Pour limiter les pertes humaines et matérielles, disposer de systèmes d’alerte précoce robustes et d’une préparation efficace est indispensable. Pourtant, d’importantes lacunes persistent : données insuffisantes, coordination limitée entre institutions, manque de compétences techniques… Des obstacles qui freinent l’atteinte de l’objectif de l’initiative « Early Warning for All » (EW4All). Lancée par l’ONU en 2022, EW4All vise à garantir qu’à l’horizon 2027, chaque personne dans le monde soit protégée par un système d’alerte.
Données, coordination, compétences : un atelier régional pour agir
Afin de faire face à ces enjeux, un atelier régional s’est tenu du 29 au 31 juillet à Maurice. Il a réuni des représentants de :
- Angola
- Burundi
- République centrafricaine
- Kenya
- Mozambique
- République du Congo
- São Tomé-et-Príncipe
- Seychelles
- Soudan du Sud
- Ouganda.
Cet atelier était consacré au suivi de la mise en œuvre du Cadre de Sendai pour la réduction des risques de catastrophe (2015-2030). L’une des priorités a été la cible G pour améliorer la couverture, la rapidité et l’efficacité des systèmes d’alerte et des dispositifs d’information sur les risques.
Objectifs :
- Présenter le Sendai Framework Monitor (SFM), outil stratégique pour suivre les progrès réalisés
- Former les participants à la collecte et à la vérification des données liées aux systèmes d’alerte précoce
- Identifier des solutions techniques pour améliorer la fiabilité et la disponibilité des informations
L’enjeu ? S’assurer que les agences nationales de gestion des risques et les services hydrométéorologiques disposent de données plus précises, plus régulières et mieux partagées.

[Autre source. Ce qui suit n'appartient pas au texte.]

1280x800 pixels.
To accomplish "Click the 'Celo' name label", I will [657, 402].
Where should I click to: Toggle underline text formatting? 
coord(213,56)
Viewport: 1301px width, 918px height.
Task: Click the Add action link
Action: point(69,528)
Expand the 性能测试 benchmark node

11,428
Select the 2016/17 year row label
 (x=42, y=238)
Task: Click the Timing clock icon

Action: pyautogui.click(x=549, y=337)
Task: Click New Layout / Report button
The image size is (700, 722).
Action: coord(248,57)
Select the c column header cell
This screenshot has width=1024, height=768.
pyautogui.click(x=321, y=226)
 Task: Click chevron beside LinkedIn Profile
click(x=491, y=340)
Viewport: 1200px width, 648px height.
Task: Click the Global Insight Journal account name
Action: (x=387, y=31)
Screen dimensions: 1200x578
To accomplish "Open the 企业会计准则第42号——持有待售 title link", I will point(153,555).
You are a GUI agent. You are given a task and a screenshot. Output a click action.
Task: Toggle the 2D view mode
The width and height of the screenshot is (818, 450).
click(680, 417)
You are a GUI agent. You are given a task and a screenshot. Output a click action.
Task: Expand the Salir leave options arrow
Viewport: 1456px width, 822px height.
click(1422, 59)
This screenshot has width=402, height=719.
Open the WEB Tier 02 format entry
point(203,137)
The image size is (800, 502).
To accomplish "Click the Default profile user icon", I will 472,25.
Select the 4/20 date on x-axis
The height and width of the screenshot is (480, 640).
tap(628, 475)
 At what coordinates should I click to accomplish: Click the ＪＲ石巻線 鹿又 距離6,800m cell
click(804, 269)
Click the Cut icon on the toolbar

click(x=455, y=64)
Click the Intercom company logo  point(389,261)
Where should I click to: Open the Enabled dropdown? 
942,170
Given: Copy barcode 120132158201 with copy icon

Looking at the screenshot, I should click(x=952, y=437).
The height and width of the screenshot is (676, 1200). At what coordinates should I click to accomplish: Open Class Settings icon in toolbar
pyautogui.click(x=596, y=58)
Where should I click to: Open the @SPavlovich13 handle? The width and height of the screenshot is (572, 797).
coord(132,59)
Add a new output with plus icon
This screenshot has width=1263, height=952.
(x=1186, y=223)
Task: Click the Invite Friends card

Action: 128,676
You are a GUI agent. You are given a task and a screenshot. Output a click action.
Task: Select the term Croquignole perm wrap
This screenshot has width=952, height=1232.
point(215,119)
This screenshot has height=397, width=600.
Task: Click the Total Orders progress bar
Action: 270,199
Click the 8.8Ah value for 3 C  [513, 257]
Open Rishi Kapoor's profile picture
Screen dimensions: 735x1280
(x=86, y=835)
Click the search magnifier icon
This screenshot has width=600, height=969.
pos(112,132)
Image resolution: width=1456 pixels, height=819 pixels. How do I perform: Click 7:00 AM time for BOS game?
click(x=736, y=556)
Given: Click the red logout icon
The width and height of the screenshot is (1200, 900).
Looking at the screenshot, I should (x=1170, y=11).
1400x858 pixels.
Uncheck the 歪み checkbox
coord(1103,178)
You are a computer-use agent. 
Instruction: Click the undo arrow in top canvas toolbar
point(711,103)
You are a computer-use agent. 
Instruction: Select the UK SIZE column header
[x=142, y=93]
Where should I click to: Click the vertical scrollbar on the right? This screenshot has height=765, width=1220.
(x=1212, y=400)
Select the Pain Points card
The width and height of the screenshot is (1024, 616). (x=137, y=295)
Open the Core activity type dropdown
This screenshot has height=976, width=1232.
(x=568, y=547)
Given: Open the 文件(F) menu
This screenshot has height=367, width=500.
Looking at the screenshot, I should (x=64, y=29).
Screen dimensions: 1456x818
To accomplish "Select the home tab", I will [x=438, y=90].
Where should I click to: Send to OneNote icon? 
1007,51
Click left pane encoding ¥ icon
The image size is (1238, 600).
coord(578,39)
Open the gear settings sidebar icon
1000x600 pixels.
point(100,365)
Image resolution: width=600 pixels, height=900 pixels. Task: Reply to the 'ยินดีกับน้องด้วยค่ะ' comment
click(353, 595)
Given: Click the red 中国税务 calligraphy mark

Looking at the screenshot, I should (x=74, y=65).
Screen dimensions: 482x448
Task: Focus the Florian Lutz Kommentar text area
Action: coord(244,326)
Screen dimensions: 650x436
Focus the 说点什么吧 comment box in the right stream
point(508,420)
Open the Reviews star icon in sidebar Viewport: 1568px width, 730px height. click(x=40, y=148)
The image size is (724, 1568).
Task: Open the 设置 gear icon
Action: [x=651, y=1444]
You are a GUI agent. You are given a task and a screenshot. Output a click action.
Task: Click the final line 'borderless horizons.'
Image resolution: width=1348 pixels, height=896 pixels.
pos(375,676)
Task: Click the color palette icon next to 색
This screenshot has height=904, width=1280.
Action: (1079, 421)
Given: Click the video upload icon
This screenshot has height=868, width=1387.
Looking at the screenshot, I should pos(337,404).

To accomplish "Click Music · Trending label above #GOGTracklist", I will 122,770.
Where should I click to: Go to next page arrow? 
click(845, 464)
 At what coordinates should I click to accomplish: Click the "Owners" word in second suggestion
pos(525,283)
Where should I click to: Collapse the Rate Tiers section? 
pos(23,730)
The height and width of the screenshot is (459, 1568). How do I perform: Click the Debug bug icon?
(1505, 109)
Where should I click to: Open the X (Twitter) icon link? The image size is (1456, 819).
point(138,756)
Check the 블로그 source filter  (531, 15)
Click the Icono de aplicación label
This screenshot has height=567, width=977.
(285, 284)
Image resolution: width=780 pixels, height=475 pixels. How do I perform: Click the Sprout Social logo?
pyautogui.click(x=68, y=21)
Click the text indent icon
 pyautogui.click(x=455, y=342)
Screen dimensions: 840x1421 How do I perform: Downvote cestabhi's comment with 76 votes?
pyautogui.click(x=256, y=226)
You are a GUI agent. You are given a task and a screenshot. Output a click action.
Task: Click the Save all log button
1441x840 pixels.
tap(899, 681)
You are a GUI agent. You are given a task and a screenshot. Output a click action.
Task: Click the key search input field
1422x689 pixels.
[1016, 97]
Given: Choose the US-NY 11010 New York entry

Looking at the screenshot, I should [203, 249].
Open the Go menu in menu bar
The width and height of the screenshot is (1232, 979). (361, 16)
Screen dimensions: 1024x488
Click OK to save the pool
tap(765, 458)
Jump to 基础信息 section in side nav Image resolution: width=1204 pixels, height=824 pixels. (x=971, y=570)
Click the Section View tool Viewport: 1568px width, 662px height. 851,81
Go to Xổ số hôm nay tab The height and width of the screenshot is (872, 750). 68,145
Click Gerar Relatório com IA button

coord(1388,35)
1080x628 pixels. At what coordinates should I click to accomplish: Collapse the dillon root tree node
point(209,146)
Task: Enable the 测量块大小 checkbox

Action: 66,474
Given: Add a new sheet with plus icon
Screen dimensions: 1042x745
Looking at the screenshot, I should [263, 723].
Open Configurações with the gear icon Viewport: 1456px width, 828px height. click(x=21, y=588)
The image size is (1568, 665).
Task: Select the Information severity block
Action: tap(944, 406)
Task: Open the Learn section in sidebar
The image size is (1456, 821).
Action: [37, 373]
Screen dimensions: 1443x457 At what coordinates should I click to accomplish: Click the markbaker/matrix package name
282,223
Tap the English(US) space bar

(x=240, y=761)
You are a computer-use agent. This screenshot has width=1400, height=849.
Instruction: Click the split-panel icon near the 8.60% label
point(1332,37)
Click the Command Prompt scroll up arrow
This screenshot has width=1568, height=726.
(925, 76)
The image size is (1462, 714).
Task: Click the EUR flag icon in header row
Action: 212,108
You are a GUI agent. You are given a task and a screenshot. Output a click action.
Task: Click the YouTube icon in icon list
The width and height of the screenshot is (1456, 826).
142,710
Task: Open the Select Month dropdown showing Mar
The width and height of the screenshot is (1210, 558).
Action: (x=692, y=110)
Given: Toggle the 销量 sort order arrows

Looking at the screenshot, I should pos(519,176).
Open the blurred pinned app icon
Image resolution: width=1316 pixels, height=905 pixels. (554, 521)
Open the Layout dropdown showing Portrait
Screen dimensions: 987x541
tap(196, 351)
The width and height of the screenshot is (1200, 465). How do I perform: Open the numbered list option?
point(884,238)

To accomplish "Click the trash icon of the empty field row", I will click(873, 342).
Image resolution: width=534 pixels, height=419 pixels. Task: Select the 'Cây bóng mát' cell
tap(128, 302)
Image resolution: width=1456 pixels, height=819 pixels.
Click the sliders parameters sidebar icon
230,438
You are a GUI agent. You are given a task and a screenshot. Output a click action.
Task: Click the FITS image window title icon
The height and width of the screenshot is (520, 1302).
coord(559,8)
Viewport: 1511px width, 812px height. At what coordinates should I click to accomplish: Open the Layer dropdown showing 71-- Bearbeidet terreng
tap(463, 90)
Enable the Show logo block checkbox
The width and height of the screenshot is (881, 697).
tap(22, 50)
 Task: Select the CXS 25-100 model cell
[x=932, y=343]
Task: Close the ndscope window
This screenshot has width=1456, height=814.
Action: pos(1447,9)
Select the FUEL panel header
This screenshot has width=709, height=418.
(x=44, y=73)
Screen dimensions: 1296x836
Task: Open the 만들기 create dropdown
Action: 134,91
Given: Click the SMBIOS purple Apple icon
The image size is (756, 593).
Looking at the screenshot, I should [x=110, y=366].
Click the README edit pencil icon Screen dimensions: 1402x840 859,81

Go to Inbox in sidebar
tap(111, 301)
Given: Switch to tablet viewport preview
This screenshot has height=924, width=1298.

Des approches intégrées pour une meilleure résilience
« Les risques ne peuvent plus être gérés de manière isolée. Ils exigent des réponses intégrées, coordonnées et multisectorielles. » – Edgard Razafindravahy, Secrétaire général de la Commission de l’océan Indien
La COI place le renforcement des systèmes d’alerte précoce au cœur de son Plan de Développement Stratégique, aux côtés de la résilience, de la sécurité et de la coopération régionale. Pour être efficaces, ces dispositifs doivent s’appuyer sur une gouvernance solide, une coordination fluide et des données fiables.
Des bénéfices concrets pour chaque pays
Pour Aisha Rachel, de la Division de la gestion des risques de catastrophes (DRMD) aux Seychelles :
« L’atelier nous a permis de mieux comprendre les indicateurs de la cible G, leurs définitions, ainsi que les méthodes de collecte et de validation des données. C’était aussi une belle occasion d’échanger directement avec les experts techniques de l’UNDRR pour résoudre certaines difficultés, notamment sur les méthodes et l’intégration des éléments des systèmes d’alerte précoce. »
Ces acquis devraient permettre aux pays d’améliorer la qualité et la fréquence de leurs rapports. Cela renforce ainsi leur contribution aux engagements pris dans le cadre du Cadre de Sendai et de l’initiative EW4All.
Une coopération renforcée
Cet atelier a été organisé par le Bureau des Nations Unies pour la réduction des risques de catastrophe (UNDRR). Il s’inscrit dans le cadre du projet RDRM-IO de la COI, soutenu par l’Union européenne. La Croix-Rouge néerlandaise, l’Agence italienne pour la coopération et le développement (AICS), l’initiative CREWS et le Portugal ont également pris part à cet événement.
En réunissant des acteurs régionaux et des partenaires internationaux, cet événement a démontré la force de l’action collective pour construire une Afrique plus résiliente, plus sûre et mieux préparée aux défis à venir.